Lu Xun: One of the authors mentioned most frequently is Lu Xun. As is widely discussed, in defining Lu Xun and his works as models for literature and art in his “Yan’an Talks”, Mao Zedong firmly integrated Lu Xun into the literary dogma of the PRC. While most other May Fourth authors sank into oblivion during the Cultural Revolution, or worse, were considered counterrevolutionary, Lu Xun continued to be cherished and even worshipped, employed rhetorically for various purposes by various political factions (Goldman 1985). During the Cultural Revolution, Renmin Ribao printed contributions about Lu Xun, and his works were published both openly (including, for example, an adaptation of Lu Xun’s “The New Year’s Sacrifice” 祝福 as a lianhuanhua comic book, published in 1974 by Beijing renmin meishu chubanshe 北京人民美术出版社) and as internal publications. The index of internal publications in the PRC lists 51 publications of works by or about Lu Xun during the Cultural Revolution years.

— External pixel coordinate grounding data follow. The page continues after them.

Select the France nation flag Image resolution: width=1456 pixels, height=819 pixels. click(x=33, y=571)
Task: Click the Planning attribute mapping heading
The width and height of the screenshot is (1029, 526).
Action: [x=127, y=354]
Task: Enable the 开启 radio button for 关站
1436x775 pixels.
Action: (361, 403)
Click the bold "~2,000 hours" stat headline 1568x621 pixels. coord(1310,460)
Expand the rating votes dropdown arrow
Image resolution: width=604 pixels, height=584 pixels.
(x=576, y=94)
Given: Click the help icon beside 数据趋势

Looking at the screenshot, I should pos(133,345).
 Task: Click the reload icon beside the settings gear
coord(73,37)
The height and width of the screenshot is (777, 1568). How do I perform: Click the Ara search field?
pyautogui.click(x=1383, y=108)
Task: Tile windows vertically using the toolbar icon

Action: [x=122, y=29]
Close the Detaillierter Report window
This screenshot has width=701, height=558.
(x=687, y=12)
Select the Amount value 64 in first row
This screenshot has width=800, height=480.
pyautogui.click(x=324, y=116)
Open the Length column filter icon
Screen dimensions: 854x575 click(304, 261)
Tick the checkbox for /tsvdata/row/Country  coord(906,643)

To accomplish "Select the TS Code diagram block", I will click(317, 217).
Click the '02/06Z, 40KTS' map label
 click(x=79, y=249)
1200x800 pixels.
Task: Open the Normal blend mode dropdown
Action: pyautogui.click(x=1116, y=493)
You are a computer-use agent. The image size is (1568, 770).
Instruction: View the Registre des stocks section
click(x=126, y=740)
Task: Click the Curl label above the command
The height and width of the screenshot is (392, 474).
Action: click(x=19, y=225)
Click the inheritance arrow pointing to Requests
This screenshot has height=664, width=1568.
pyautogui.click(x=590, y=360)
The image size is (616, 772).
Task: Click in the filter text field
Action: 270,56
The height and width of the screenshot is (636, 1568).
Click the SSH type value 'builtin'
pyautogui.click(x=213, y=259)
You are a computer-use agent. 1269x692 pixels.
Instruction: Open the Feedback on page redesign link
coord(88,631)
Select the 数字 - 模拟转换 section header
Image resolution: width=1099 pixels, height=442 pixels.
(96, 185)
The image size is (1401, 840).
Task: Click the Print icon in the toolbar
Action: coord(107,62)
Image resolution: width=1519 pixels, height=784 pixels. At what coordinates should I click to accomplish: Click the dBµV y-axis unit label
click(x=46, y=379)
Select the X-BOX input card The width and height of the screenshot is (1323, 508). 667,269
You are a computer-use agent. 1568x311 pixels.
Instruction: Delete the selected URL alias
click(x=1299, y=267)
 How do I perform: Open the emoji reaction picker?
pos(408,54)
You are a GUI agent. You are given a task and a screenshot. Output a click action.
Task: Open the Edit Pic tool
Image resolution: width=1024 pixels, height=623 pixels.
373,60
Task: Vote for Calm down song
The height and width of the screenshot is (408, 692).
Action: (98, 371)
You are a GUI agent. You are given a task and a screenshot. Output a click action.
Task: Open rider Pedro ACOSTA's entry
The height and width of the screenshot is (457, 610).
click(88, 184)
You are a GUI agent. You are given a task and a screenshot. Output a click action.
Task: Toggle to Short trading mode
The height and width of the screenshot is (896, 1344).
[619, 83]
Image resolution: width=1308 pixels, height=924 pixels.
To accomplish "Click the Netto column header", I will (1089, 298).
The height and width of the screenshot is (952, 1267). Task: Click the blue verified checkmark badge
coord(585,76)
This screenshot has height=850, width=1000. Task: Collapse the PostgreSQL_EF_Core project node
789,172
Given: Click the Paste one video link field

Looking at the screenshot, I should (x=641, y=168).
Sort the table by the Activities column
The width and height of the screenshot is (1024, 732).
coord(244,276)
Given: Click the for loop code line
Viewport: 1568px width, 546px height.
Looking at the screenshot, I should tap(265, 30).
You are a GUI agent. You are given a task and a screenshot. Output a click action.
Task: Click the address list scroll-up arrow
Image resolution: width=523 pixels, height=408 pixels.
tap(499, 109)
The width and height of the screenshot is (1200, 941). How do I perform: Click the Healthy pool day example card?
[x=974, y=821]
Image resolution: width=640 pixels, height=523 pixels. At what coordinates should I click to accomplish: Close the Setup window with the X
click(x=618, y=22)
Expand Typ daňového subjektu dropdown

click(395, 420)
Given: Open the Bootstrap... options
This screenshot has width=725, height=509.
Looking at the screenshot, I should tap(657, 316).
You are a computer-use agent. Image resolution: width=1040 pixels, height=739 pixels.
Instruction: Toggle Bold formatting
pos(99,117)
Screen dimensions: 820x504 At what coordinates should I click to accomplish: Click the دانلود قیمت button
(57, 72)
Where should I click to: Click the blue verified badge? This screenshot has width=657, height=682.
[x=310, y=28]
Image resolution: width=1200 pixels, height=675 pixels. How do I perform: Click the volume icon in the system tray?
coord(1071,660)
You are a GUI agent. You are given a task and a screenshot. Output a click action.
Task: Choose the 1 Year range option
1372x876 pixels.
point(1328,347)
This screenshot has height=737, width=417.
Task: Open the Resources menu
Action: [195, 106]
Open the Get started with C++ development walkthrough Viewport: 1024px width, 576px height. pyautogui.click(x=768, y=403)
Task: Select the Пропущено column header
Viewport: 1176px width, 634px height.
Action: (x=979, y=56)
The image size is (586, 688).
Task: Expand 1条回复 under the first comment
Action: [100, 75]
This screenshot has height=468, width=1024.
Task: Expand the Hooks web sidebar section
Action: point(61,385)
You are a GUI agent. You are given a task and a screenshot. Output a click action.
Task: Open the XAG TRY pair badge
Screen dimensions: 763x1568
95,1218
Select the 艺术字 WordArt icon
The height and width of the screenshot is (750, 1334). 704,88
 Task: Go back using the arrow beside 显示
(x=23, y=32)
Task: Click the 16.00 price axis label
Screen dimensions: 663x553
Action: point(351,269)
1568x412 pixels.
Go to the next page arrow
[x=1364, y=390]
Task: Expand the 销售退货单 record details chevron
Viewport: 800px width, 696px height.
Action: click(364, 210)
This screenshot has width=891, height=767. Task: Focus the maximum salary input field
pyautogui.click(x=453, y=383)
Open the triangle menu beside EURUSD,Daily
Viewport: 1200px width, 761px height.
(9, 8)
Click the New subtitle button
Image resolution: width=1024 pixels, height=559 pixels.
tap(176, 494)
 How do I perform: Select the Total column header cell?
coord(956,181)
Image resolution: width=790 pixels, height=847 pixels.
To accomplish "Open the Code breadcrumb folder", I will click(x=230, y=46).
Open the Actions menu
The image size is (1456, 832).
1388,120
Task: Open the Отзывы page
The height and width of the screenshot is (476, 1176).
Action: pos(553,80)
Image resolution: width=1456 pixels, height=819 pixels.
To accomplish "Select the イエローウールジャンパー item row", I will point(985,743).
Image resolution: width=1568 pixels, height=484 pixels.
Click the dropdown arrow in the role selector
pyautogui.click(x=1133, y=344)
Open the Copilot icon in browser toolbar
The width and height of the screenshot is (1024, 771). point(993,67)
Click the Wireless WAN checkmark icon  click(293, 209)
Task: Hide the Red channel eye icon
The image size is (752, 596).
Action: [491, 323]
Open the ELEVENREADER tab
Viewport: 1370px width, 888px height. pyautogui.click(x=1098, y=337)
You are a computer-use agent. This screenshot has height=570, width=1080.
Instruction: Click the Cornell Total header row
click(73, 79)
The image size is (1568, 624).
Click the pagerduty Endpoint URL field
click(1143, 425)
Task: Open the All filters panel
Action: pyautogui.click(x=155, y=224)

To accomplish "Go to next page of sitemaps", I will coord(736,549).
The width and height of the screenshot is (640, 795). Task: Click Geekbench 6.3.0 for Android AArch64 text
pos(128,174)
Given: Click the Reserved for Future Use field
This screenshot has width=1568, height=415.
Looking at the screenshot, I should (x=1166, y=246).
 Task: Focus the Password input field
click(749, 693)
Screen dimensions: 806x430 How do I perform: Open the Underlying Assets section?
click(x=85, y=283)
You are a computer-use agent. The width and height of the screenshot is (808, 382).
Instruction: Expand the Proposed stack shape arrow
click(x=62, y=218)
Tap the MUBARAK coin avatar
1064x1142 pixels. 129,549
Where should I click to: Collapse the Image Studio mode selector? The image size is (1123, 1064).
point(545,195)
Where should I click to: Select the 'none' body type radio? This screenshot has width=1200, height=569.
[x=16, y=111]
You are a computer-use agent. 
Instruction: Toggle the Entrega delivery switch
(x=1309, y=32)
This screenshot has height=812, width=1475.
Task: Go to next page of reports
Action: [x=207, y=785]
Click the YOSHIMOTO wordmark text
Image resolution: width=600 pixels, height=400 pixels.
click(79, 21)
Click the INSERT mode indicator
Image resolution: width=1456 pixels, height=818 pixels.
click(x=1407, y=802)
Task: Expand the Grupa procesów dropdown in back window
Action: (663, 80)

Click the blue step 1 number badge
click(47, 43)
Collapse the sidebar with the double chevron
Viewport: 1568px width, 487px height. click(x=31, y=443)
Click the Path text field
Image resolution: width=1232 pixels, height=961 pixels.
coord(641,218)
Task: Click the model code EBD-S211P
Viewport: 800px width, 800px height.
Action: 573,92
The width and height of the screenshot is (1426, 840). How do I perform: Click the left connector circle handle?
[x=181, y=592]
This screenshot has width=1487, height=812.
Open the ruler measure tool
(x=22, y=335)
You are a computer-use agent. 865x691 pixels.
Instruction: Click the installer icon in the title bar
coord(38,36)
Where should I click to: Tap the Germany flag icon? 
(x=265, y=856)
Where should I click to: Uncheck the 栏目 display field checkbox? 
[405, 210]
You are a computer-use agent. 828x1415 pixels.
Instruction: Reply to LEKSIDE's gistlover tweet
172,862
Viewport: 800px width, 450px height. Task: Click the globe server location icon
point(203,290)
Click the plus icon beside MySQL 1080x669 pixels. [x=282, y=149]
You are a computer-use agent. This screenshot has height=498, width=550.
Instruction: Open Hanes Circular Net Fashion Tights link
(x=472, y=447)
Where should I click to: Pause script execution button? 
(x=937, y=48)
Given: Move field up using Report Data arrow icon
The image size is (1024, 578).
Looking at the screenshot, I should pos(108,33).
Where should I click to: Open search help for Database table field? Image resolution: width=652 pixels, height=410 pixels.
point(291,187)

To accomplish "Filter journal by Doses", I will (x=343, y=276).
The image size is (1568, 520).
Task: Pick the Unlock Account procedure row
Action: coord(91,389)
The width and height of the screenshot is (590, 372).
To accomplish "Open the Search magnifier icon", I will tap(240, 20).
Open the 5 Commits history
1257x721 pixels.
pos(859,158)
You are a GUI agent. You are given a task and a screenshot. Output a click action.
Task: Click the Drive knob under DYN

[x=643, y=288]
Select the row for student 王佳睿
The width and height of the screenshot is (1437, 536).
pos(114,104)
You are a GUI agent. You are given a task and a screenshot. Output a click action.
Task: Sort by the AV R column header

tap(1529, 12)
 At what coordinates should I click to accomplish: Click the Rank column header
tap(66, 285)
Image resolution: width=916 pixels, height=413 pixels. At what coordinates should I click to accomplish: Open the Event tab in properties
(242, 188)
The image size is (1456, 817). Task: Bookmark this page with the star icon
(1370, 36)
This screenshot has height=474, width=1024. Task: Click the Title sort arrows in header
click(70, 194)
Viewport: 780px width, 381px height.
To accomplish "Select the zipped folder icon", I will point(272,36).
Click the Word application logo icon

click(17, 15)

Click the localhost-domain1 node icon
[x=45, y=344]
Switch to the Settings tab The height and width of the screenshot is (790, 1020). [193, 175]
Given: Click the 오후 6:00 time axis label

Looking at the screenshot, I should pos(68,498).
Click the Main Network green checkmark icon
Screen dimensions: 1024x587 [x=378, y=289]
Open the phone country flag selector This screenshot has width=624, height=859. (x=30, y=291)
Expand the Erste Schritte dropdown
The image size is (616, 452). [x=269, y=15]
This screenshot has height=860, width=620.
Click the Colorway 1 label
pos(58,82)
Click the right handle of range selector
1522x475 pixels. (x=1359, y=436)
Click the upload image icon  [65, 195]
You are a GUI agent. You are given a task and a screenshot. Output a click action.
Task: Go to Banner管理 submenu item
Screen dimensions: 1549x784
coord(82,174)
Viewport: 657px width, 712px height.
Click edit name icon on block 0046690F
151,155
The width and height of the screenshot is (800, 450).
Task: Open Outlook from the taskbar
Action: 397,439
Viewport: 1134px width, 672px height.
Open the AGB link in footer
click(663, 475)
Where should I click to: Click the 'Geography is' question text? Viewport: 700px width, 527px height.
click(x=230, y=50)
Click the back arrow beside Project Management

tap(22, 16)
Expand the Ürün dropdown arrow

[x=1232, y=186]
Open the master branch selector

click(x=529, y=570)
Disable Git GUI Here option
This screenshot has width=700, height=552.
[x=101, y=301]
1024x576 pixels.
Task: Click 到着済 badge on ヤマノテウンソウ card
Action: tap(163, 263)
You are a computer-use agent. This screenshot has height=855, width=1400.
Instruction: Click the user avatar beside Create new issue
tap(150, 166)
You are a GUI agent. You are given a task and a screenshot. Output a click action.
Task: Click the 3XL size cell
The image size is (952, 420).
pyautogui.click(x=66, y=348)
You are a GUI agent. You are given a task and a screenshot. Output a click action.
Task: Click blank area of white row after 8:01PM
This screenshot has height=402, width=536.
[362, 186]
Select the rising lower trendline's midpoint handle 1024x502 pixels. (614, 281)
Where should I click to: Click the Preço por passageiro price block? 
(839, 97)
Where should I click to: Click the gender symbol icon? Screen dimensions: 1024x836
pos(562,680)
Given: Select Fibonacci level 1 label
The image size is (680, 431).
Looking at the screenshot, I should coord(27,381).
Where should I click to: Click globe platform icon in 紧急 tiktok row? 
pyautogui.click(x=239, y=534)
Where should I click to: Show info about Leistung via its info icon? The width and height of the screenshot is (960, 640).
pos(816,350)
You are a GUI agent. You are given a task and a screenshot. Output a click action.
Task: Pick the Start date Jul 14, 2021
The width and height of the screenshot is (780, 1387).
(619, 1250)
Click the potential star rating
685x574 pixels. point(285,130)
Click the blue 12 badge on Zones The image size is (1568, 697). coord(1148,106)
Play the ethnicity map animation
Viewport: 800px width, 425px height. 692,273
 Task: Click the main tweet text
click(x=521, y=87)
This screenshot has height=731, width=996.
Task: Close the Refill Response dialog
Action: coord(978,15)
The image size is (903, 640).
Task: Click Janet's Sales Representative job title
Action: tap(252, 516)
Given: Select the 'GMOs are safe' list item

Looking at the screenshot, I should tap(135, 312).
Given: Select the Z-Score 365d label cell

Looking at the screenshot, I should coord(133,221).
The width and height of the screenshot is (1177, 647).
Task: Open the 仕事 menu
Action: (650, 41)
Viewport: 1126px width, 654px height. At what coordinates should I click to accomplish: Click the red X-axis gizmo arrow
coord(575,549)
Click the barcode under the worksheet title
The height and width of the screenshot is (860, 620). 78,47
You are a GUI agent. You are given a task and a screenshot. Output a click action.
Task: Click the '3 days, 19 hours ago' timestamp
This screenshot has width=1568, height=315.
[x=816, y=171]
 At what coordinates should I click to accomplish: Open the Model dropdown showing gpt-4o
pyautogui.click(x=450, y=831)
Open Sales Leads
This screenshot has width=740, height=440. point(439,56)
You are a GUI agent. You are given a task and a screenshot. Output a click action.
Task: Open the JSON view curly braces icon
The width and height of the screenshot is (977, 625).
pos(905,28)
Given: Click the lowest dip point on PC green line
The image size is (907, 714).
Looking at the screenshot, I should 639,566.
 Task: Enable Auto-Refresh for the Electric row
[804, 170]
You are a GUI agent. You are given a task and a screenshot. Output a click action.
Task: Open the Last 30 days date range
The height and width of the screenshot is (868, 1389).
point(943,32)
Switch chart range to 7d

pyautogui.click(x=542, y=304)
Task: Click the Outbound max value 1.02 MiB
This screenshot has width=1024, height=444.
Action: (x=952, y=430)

Of these, the majority (45) are publications of Lu Xun’s writings, sometimes edited, while only six are publications about Lu Xun and his literature. The majority of the texts are essays and letters, published in collections, some of which were published multiple times.
Of the publications about Lu Xun and his works, one provides readers with explanations of Lu Xun’s collection of prose poems Wild Grass (野草, 1973, first published in 1927), one provides readers with questions and answers on Lu Xun’s works and a third is on Lu Xun’s deliberations on translation. Among the nonfictional texts, four books contain a reference to Confucius, and three are explicitly linked to the campaign against Confucius. Among the published fictional texts, “The True Story of AQ” (阿Q正传, 1921) is listed twice (both published in 1972) and Call to Arms (呐喊, 1922, in which the former story was published) was published in 1976. (A list of the titles recorded in the index is provided as an appendix to this chapter in Fig. 5.6.)
Figure 5.4 maps the temporal distribution of these publications.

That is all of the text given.